This books aims to take a look at my signwriting of commercial vehicles, combining photographs new and old with four chapters detailing a little about myself and how I came to be a signwriter.
Having finished school with a couple of GCE ‘A’ Levels, one being art, I enrolled at the Plymouth School of Art and Architecture in 1964 to study architecture, heeding the advice of the school careers master. Art and design were substantial elements of the course but maths played an even bigger part. I struggled to make buildings stand up as that demanded a mathematical aptitude that I lacked. They never fell down because I never got that far. After two years, I dropped out and joined Lloyds Bank in its High Street premises in Exeter. The job involved designing the interiors of banks, either new ones or those being refurbished, for which maths played a very small part but art and design was at the fore.
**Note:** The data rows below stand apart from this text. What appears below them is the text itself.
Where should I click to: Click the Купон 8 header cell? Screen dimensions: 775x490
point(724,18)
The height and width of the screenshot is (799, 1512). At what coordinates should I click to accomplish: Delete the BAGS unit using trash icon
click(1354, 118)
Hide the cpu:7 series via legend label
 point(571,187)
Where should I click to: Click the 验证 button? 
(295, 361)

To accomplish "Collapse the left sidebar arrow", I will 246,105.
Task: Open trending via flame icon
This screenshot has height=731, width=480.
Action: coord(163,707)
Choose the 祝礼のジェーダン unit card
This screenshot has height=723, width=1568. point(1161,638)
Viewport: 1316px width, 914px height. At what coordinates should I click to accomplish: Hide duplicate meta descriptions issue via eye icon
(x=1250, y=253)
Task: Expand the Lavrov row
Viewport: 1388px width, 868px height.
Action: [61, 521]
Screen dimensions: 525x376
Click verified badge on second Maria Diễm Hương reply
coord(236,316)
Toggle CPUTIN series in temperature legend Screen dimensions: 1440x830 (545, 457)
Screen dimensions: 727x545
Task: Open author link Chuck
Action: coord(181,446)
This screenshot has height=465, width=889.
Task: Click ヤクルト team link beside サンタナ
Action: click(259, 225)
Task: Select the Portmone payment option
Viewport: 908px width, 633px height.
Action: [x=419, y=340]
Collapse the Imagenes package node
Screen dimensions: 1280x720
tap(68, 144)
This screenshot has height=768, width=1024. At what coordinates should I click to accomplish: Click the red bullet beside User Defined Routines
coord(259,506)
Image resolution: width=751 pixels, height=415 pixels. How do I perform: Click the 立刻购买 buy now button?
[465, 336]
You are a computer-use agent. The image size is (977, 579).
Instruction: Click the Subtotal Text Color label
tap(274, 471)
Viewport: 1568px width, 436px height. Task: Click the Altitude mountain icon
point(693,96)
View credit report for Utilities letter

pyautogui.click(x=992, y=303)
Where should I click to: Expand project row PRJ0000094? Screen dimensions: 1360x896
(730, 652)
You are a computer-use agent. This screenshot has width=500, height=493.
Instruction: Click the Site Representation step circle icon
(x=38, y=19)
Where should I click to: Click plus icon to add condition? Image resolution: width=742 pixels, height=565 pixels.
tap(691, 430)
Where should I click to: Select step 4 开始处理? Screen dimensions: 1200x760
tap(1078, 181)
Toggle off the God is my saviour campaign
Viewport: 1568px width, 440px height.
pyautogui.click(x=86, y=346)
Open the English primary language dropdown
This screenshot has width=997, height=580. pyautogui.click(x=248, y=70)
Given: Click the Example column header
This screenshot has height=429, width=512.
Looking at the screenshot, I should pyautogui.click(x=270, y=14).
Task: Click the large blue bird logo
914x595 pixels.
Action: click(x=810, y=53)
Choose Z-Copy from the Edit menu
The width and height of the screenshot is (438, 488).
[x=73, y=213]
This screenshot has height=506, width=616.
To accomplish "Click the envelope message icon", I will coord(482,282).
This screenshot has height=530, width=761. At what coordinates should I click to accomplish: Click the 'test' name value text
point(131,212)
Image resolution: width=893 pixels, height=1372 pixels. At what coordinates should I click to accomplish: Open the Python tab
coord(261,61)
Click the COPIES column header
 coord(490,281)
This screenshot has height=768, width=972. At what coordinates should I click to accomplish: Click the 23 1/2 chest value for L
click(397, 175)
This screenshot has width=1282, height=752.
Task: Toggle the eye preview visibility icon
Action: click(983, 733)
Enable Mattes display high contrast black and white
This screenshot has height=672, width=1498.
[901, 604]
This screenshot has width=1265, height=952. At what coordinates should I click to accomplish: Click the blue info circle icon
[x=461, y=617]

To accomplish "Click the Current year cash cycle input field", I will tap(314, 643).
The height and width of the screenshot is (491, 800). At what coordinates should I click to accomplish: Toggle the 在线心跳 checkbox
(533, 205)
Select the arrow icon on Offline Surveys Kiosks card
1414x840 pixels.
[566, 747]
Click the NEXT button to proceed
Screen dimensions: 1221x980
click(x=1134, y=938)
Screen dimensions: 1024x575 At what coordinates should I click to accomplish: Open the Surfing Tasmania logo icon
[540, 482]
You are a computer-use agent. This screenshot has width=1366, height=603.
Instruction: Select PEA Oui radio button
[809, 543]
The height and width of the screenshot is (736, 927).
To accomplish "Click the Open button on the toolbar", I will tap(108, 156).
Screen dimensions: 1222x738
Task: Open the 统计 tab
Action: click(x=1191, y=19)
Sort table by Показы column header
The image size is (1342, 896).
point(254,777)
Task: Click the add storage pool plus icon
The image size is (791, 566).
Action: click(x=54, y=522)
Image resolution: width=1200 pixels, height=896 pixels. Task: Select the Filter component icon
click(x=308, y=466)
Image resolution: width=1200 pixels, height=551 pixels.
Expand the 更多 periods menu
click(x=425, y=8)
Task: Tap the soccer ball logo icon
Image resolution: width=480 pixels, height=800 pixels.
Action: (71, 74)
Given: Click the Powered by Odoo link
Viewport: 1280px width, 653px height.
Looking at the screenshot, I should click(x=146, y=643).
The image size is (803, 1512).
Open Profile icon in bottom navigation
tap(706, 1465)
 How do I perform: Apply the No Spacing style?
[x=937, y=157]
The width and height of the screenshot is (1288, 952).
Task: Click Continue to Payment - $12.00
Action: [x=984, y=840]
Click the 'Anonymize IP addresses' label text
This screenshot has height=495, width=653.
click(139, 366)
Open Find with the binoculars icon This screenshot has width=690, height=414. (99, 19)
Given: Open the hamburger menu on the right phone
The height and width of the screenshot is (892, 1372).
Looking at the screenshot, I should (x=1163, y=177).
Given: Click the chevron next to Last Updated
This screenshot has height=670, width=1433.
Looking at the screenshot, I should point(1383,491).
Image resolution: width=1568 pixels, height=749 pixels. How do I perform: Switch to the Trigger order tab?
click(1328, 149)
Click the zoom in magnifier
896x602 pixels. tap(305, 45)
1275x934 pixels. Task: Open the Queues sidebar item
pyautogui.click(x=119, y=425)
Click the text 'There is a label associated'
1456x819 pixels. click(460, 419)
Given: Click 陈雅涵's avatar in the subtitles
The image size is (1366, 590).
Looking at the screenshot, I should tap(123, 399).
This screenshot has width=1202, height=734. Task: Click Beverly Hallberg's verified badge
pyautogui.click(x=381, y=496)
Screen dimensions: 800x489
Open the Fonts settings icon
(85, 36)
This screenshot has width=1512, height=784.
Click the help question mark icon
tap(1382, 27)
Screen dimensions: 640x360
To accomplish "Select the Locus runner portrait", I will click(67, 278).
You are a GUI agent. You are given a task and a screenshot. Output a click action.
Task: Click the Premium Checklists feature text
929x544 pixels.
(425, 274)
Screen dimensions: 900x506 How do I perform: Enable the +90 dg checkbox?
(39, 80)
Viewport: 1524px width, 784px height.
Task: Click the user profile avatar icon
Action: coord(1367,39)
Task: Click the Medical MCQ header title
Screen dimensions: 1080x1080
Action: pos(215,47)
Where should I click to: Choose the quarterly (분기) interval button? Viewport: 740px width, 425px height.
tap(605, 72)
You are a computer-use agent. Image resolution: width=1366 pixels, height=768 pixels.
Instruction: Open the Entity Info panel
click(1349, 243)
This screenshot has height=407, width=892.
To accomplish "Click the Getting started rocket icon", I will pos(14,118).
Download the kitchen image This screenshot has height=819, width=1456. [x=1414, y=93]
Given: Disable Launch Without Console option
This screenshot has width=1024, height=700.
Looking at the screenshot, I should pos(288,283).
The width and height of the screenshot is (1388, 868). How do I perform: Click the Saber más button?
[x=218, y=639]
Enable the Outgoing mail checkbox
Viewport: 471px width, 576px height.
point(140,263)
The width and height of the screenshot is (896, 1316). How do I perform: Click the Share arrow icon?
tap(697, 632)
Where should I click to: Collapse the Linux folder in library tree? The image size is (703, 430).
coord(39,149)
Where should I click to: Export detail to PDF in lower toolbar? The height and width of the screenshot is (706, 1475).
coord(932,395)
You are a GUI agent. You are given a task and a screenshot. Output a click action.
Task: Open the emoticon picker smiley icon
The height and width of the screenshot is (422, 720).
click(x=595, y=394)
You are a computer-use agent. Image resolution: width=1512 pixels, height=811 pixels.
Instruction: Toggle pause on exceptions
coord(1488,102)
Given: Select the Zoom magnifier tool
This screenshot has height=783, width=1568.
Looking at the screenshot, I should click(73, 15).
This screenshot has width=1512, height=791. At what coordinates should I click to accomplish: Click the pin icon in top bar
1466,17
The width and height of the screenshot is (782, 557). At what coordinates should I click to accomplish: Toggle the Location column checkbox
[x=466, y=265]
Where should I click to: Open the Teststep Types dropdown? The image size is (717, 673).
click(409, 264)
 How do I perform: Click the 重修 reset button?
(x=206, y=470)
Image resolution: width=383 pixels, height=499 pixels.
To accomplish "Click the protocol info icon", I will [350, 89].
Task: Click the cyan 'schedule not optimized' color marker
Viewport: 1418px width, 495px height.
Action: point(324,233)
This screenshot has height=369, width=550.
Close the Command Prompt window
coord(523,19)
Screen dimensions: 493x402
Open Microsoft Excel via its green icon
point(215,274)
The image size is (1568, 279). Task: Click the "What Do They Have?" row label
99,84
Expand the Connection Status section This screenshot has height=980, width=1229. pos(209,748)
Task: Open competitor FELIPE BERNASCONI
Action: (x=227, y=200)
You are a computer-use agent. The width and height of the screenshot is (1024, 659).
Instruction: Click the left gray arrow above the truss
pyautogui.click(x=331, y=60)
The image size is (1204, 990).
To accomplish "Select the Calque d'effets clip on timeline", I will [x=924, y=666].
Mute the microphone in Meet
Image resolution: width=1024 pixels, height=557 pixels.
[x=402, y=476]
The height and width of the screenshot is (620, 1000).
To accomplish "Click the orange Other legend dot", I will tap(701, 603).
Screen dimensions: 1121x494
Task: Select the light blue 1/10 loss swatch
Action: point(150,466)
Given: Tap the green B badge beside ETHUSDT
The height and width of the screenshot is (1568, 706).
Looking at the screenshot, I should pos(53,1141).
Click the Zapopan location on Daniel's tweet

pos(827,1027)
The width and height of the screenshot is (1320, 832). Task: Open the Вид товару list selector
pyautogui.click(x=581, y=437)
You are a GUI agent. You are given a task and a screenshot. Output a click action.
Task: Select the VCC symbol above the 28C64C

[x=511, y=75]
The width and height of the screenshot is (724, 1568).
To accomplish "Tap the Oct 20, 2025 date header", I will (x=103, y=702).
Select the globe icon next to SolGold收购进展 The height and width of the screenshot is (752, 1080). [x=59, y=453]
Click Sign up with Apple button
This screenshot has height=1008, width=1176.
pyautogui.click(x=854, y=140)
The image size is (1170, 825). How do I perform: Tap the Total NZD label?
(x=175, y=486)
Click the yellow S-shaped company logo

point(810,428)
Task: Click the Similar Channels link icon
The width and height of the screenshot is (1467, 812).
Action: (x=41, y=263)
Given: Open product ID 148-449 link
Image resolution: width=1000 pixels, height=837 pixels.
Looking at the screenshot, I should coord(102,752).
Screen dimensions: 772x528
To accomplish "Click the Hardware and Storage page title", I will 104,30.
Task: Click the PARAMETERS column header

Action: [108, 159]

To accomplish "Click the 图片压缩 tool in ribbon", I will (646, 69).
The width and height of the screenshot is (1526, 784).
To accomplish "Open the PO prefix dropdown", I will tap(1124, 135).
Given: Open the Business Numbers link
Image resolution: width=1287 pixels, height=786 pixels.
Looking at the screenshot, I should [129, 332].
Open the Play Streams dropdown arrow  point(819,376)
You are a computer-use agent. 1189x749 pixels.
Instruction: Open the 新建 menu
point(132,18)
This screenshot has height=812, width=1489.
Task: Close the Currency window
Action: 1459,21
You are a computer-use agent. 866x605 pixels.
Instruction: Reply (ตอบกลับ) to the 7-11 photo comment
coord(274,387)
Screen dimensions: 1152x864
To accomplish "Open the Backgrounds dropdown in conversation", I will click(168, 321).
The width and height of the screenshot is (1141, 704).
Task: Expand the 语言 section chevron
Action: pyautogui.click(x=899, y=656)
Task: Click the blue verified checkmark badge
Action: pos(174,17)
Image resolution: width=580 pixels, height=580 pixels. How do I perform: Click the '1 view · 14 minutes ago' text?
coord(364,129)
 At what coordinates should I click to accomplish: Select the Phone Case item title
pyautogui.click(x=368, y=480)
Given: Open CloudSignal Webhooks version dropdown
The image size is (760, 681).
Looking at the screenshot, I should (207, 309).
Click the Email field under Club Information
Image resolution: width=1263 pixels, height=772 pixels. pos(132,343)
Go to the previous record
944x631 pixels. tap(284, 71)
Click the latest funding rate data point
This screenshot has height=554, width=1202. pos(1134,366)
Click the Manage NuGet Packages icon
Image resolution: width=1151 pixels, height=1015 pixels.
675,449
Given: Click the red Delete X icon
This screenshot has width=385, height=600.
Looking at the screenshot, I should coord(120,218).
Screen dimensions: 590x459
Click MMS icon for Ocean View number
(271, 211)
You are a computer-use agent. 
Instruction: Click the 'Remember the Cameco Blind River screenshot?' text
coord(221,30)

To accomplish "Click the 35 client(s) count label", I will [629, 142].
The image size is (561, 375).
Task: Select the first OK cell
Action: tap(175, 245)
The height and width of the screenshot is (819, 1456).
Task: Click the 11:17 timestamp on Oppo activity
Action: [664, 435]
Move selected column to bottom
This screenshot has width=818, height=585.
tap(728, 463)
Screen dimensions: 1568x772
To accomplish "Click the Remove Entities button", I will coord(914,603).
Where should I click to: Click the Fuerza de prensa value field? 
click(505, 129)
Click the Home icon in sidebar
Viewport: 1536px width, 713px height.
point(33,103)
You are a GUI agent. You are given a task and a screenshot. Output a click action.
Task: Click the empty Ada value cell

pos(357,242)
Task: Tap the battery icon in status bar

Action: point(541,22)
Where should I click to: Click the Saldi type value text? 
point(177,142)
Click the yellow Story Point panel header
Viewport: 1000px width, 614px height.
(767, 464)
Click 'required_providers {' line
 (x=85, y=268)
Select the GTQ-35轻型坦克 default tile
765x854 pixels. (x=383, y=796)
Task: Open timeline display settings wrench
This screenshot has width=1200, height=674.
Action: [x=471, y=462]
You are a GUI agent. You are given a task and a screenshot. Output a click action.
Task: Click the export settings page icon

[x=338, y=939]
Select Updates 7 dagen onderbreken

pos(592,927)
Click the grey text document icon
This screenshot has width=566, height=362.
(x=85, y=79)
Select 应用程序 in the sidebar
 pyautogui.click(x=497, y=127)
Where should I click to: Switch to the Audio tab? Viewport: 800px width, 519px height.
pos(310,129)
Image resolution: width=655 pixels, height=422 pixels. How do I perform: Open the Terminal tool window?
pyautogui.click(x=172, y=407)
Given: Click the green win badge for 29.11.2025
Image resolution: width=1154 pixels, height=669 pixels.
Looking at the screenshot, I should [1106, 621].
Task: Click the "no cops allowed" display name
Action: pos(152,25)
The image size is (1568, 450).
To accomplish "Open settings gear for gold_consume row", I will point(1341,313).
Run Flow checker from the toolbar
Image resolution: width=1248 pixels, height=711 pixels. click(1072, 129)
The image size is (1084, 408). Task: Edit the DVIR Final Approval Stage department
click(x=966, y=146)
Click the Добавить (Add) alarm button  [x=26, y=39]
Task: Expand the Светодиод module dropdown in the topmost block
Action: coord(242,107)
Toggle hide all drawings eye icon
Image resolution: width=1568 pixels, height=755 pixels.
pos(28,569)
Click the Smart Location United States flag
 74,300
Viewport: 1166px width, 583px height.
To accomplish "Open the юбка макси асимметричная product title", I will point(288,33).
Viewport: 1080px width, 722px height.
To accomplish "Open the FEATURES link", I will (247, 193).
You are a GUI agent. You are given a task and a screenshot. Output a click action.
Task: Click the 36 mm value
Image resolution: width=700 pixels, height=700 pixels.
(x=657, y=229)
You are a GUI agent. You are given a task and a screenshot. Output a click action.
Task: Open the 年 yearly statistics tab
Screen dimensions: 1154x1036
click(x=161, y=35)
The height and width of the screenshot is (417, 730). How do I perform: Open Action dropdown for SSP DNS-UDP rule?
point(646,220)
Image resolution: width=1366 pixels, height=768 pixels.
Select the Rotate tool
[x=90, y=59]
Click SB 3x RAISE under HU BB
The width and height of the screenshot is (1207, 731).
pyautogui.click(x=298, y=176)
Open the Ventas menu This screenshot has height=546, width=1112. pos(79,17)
However, this career did not last long as promotion up the ladder was always going to be difficult with no qualifications and I therefore gave up any ideas of making a living using art. After a complete rethink, I embarked on a sales career, joining a Lancashire textile manufacturer as ‘their man’ in the south-west. Horrockses of Preston originally put me in the West End of London before a retirement left a vacancy for me to cover the area from Penzance to Bristol, including the Channel Isles. Good job, well paid and a new company car every year but five years later the company was taken over and I was made redundant.
Besides art, one of my other interests has been restoring vintage lorries, an interest that started as a result of a summer job driving a Ford Thames for Pollards Frozen food in Newton Abbot while at art college. This gained me grandfather rights HGV Class 3 driving licence and in 1971 I did the London to Brighton Run in a newly acquired 1932 Albion bought with a friend of mine, Brian Beard. The following year, my sales rep job finished so I took my class 1 artic licence and decided to give lorry driving a go. I began with an agricultural merchant, delivering farm machinery with a TK Bedford. I then moved on to an artic for Feniton Haulage, driving a Mark 1 Atkinson with a 180 Cummins engine on round timber and straw. In 1975, I was taken on as a holiday relief driver by Brian Harris (then trading as Harris & Miners) after a brief spell as an HGV driving instructor. My first lorry on that firm was an A.E.C. Mandator and so began a few years of long-distance driving between Devon and Scotland. Although ERF was the mainstay of his fleet, I drove a variety of other British-made lorries, including Foden, Leyland, Albion, Big J Guy and Seddon. During my years with Brian Harris I never had a foreign lorry; he wouldn’t have them in the yard! You can find out more about Brian and his company in my earlier book From Moorlands to Highlands, now in its third edition.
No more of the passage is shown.